Sivaguru et al. evaluated the evolution of calcium oxalate stones using geobiology [1]. They observed how calcium oxalate stones undergo multiple events of dissolution during crystallization and growth in the kidney based on super-resolution auto-fluorescence images. They concluded that their results “modify the long-held working assumption that calcium oxalate is strongly insoluble in vivo”. We disagree with this statement since their findings are nothing new under the sun.

The concept that calcium oxalate monohydrate (COM) stones can be either formed by primary crystallization or by dehydration of calcium oxalate dihydrate (COD) stones has been described more than 50 years ago.

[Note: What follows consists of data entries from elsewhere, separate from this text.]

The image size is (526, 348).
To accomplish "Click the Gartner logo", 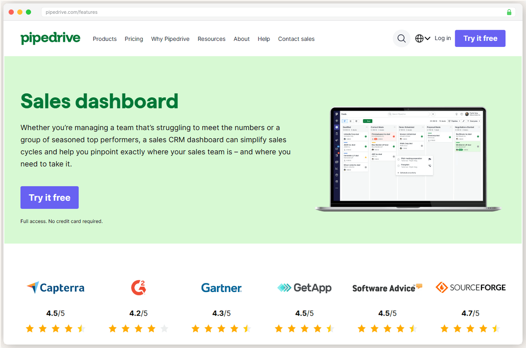I will click(221, 287).
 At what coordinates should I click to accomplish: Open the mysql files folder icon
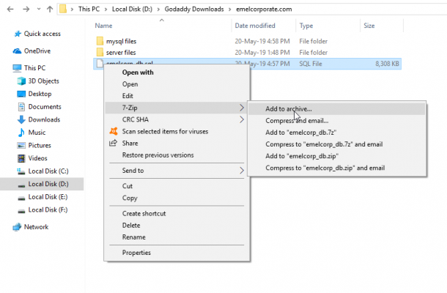(100, 41)
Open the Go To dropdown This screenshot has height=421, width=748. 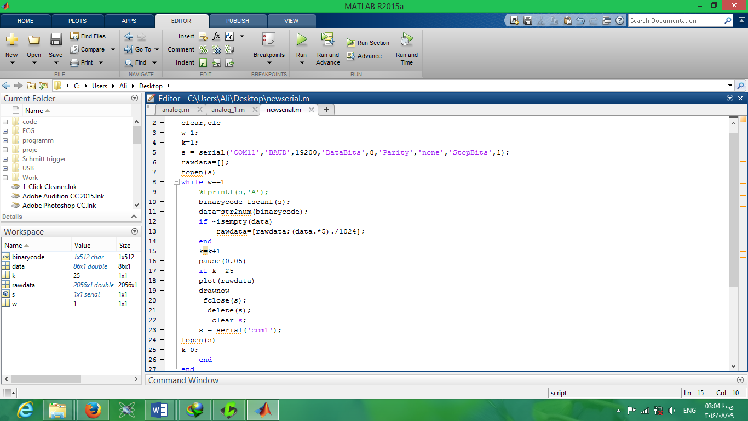pyautogui.click(x=156, y=49)
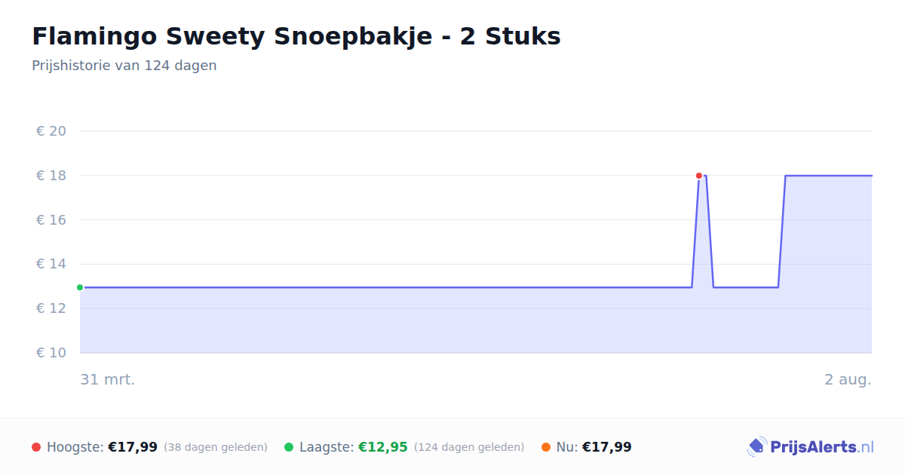Select the Hoogste €17,99 price value
The width and height of the screenshot is (905, 475).
click(x=133, y=447)
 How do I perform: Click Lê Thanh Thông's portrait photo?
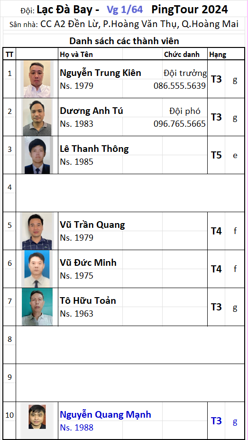(x=37, y=155)
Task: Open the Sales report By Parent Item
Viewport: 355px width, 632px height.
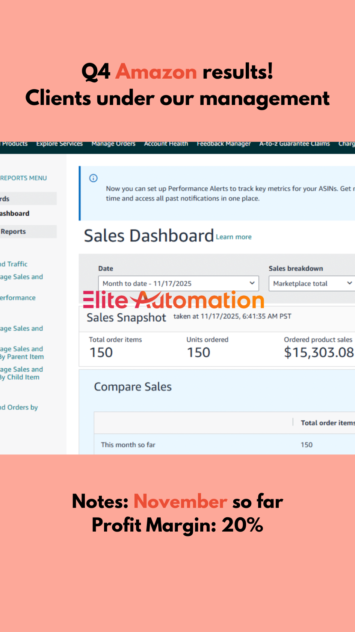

In 1962, Murphy and Pyrah described the transition and recrystallization of COD to COM after analysis of stones with aggregates of monohydrate crystals in the centre and dihydrate crystals in the periphery [2]. They reported that the original deposition was COD, which later crystallized to COM. This was illustrated with a picture showing a COD crystal that was partially recrystallized to COM. This well-known phenomenon was also described by Cifuentes Delatte et al. in 1972 using polarization microscopy and infrared spectroscopy [3]. They reported the transformation of COD to COM in the centre of stones that became covered by the apposition of new COD layers. They additionally found that crystals in a transition phase did neither have the typical morphological aspects of COD nor COM, but that these crystals clearly corresponded to COM with infrared spectroscopy. After incubation experiments and scanning electron microscopy, Berg et al. found in 1979 that COD crystals dehydrate to COM crystals via dissolution and recrystallization, starting at the corners and edges [4].

This dissolution and conversion process from COD to COM must be taken into account when making relationships between stone morphology, crystalline composition and possible etiopathogenic factors [5]. However, stating that “these observations open a fundamentally new paradigm for clinical approaches that include in vivo stone dissolution” is premature, since this study only confirms research from the last half century.